Ada Tugio, dia kami panggil dengan nama itu karena mirip sekali dengan striker klub sepakbola asal Semarang. Ada Sengkle, yang kau tahulah karena kepalanya itu yang membuat kami curiga. Juga ada Iqbal Bonto, yang ketika bermain sepak bola, aku suruh dia untuk mengambil bola dari kaki musuh, eh dia malah mengambil bolanya beneran untuk diberikan kepadaku. Emangnya kue!

Oiya, ada juga Ulfa, dimana cinta pertamaku tertambat. Ahaay.

Dan juga bu Selvy. Guru Sejarahku kala SMP. Karena dialah maka kami harus berpisah. Dia harus kembali ke negaranya di Timor Leste. Timor timur dulunya.

Selesai SMP, maka tepatnya di tahun 2002, aku masuk STM. Tidak usah aku jelaskan ya, apa itu STM, mudah mudahan kamu mengetahuinya. Termasuk alasan kenapa aku harus masuk ke STM juga tidak usah aku jelaskan juga, ya. Aku takut jika aku cerita nanti, aku dianggap mempengaruhimu untuk masuk STM. Nanti semuanya juga. Hmm, inilah aku yang sangat pede. Walaupun jelek, tetap harus pede, karena itu adalah rahmat!

Maka di STM inilah aku harus sekolah selama 4 tahun. Dan aku masuk jurusan listrik. Kenapa? Agar dengan itu aku bisa mengetahui betapa hebatnya bapak Thomas Alva Edison dulu. Betapa okenya Bapak Marie Ampere, Bapak Volt, dan semuanya. Termasuk keren kerennya bapak guruku.

Dan di STM jugalah aku pertama kalinya belajar menjadi seorang siswa yang mulai berpikiran beda. Berbeda dari murid lainnya. Dimana kami maunya disebut siswa bukan murid. Kenapa? Itu urusan kami, mau menjawab atau tidak. Maaf ya.

Atas nama diri sendiri aku memohon maaf yang sebesar besarnya kepada salah satu Ibu Guru dari mahasiswa yang sedang praktek mengajar. Mohon maaf karena kami, kamu menjadi terkunci di kelas kami yang isinya cowok semua. Dan karena itu kamu menjadi menangis.

Kepada teman teman jurusan Listrik dan lainnya, terima kasih.

Kepada Dani, terima kasih atas masa MOS (masa orientasi siswa) ketika itu. Membuat kita masih bisa tertawa lagi ketika harus kumpul.
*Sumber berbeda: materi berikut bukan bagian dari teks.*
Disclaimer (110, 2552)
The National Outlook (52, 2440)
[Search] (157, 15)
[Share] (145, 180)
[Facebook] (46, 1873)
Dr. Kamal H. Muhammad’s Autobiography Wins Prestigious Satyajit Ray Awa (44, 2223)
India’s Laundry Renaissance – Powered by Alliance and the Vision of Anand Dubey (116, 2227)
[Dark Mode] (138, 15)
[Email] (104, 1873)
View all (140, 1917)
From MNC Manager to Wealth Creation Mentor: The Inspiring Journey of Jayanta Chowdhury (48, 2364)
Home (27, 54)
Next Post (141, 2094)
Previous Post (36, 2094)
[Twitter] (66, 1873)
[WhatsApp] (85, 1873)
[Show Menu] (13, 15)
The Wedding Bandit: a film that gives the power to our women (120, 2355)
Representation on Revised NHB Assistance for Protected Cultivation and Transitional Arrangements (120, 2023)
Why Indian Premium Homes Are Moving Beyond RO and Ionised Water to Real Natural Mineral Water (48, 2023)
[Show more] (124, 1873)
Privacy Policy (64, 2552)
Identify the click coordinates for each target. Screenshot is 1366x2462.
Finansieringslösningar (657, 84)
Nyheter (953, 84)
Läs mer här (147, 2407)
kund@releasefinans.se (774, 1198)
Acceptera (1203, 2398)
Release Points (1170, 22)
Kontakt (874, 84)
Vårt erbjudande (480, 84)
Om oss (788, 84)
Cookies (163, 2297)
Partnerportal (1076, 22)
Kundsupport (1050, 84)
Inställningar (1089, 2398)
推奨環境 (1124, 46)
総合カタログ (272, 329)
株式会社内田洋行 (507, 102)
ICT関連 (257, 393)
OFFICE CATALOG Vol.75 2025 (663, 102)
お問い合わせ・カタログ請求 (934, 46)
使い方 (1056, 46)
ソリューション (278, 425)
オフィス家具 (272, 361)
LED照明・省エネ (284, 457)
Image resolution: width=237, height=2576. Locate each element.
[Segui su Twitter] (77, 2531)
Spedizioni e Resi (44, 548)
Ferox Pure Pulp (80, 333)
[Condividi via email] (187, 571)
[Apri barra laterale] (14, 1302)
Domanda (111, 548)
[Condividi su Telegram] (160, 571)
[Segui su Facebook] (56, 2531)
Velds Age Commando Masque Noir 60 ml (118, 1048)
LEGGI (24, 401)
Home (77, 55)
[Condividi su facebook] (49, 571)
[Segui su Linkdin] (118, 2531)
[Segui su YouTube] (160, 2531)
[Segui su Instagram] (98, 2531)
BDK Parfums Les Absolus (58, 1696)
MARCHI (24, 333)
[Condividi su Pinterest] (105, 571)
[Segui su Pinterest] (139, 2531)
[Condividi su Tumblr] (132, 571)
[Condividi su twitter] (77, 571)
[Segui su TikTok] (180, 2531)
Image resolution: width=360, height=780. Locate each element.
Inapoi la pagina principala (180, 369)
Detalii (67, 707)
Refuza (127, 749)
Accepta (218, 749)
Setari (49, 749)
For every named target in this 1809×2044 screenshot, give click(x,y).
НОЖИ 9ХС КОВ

Dan semoga kamu menjadi bapak yang baik untuk anakmu.

Untuk Ibu Guru PPKn ketika itu. Kamu menghukumku karena aku bercanda dengan temanku ketika petugas PASKIBRA sedang membacakan Pancasila. Aku diminta olehmu untuk masuk ke setiap kelas dan membacakan Pancasila. Ohh, Ibu berharap dengan itu aku bisa menghapalnya, ternyata tidak. Maaf ibu.

Dan sepertinya, STMku sekarang berbeda dengan masa masa waktu itu. Sekarang sudah tidak ada lagi yang telanjang bareng sehabis olahraga di lapangan. Sudah tidak ada lagi yang membalik posisi mimbar Masjid, yang menjadikan sang khotib harus membelakangi jemaah. Termasuk mengkorsletkan mesin pembuang air sekolah, agar dengan itu kami berharap ketika hujan turun, sekolah akan banjir dan kami diliburkan.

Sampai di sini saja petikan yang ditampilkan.